#### Work task
Write out the line that contains "The height and width of the screenshot is (547, 750)." and every line after it through the end of the entries, exactly as given and with no other lines.

★ ★ ★ ★ ★

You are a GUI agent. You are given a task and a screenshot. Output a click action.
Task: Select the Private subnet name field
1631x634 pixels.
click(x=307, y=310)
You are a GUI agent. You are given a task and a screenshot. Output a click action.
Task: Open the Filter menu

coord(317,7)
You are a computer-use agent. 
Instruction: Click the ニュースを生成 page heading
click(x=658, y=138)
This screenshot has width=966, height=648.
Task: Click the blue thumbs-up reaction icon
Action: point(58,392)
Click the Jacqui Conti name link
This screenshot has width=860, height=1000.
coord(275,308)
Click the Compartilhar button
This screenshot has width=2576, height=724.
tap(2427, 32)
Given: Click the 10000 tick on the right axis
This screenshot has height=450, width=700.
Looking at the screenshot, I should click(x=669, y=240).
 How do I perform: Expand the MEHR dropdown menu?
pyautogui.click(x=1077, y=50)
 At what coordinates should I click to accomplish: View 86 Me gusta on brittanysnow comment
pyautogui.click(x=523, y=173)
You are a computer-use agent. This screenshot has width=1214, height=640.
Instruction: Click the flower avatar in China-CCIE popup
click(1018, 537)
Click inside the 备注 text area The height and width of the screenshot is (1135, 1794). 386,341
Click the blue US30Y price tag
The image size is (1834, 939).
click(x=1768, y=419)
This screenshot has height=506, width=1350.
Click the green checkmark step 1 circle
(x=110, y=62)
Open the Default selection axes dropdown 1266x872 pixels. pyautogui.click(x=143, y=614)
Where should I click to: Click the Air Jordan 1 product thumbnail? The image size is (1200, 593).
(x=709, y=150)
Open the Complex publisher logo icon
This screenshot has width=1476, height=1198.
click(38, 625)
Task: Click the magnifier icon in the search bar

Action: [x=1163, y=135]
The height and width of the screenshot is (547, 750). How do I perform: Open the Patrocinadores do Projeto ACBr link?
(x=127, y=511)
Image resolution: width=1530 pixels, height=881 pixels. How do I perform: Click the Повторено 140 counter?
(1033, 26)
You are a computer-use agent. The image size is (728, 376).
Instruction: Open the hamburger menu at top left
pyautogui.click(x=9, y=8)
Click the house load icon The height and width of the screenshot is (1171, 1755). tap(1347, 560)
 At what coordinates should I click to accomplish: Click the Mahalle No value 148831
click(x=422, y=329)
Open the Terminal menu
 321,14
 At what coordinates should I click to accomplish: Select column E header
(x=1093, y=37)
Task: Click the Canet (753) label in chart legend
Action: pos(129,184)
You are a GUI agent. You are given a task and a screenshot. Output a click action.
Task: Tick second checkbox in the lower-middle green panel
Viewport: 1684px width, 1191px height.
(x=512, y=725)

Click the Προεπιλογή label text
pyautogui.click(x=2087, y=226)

★ ★ ★ ★ ★

#### Problem solution
The height and width of the screenshot is (547, 750). How do I perform: Open the Patrocinadores do Projeto ACBr link?
(x=127, y=511)
Image resolution: width=1530 pixels, height=881 pixels. How do I perform: Click the Повторено 140 counter?
(1033, 26)
You are a computer-use agent. The image size is (728, 376).
Instruction: Open the hamburger menu at top left
pyautogui.click(x=9, y=8)
Click the house load icon The height and width of the screenshot is (1171, 1755). tap(1347, 560)
 At what coordinates should I click to accomplish: Click the Mahalle No value 148831
click(x=422, y=329)
Open the Terminal menu
 321,14
 At what coordinates should I click to accomplish: Select column E header
(x=1093, y=37)
Task: Click the Canet (753) label in chart legend
Action: pos(129,184)
You are a GUI agent. You are given a task and a screenshot. Output a click action.
Task: Tick second checkbox in the lower-middle green panel
Viewport: 1684px width, 1191px height.
(x=512, y=725)

Click the Προεπιλογή label text
pyautogui.click(x=2087, y=226)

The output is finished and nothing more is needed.